NeCPD: An Online Tensor Decomposition with Optimal Stochastic Gradient Descent

TL;DR

NeCPD introduces an efficient online tensor decomposition method using stochastic gradient descent with perturbation and Nesterov acceleration, improving convergence and accuracy in real-time multi-way data analysis.

Contribution

The paper presents a novel online CP decomposition algorithm that combines SGD, perturbation for saddle point escape, and Nesterov acceleration for faster convergence.

Findings

Outperforms existing online tensor analysis methods in accuracy.

Effectively escapes saddle points using perturbation approach.

Accelerates convergence with Nesterov's method.

Abstract

Multi-way data analysis has become an essential tool for capturing underlying structures in higher-order datasets stored in tensor $\mathcal{X} \in \mathbb{R} ^{I_1 \times \dots \times I_N} $. $CANDECOMP/PARAFAC$ (CP) decomposition has been extensively studied and applied to approximate $\mathcal{X}$ by $N$ loading matrices $A^{(1)}, \dots, A^{(N)}$ where $N$ represents the order of the tensor. We propose a new efficient CP decomposition solver named NeCPD for non-convex problem in multi-way online data based on stochastic gradient descent (SGD) algorithm. SGD is very useful in online setting since it allows us to update $\mathcal{X}^{(t+1)}$ in one single step.
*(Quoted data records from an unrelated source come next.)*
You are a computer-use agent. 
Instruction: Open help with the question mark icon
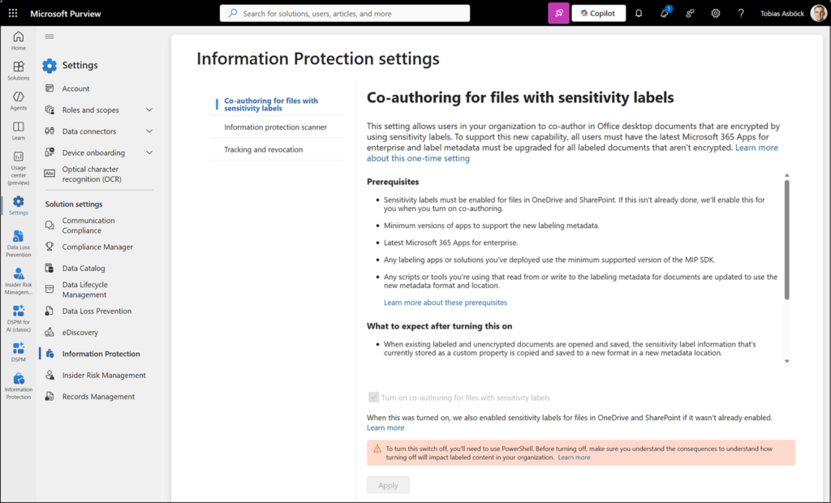(x=741, y=13)
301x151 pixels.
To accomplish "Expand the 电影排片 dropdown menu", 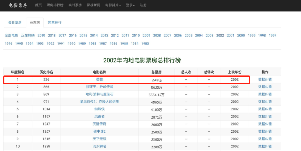I will 113,5.
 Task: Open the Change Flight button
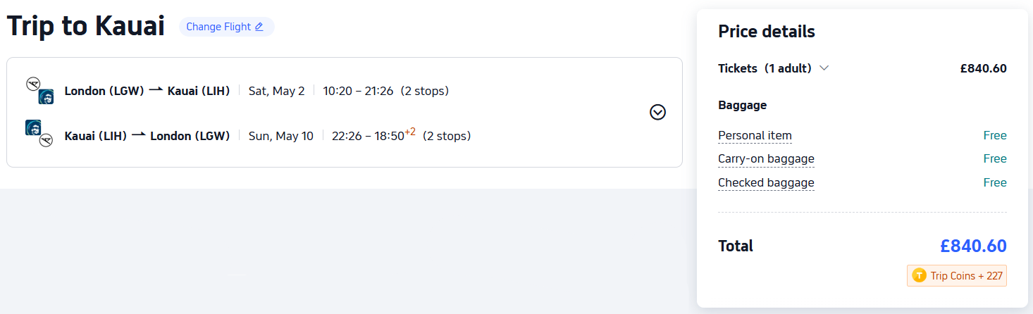pos(225,27)
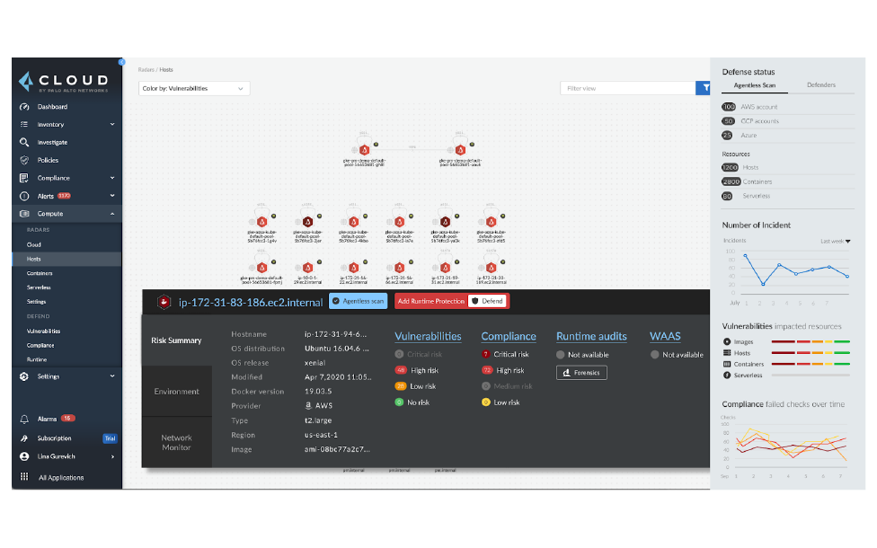This screenshot has width=877, height=548.
Task: Click into the Filter view field
Action: tap(627, 88)
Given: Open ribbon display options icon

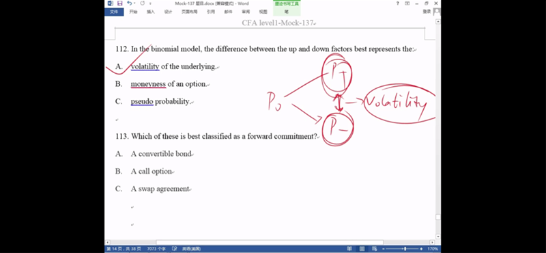Looking at the screenshot, I should point(407,3).
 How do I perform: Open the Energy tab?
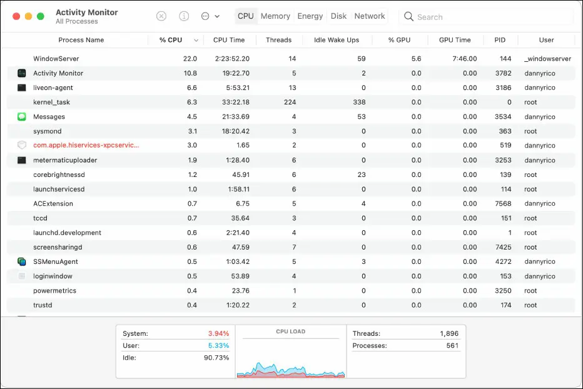point(310,16)
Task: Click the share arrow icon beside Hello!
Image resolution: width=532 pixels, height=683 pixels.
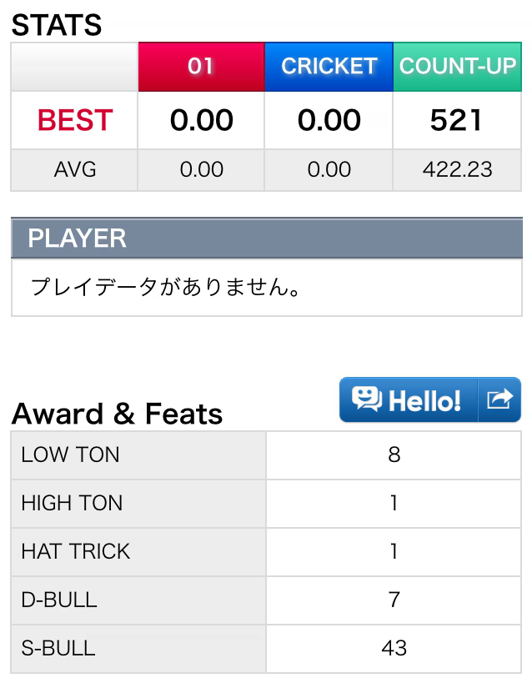Action: click(x=499, y=399)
In terms of global convergence, it is well known that SGD stuck in many saddle points when it deals with non-convex problems. We study the Hessian matrix to identify theses saddle points, and then try to escape them using the perturbation approach which adds little noise to the gradient update step. We further apply Nesterov's Accelerated Gradient (NAG) method in SGD algorithm to optimally accelerate the convergence rate and compensate Hessian computational delay time per epoch. Experimental evaluation in the field of structural health monitoring using laboratory-based and real-life structural datasets show that our method provides more accurate results compared with existing online tensor analysis methods.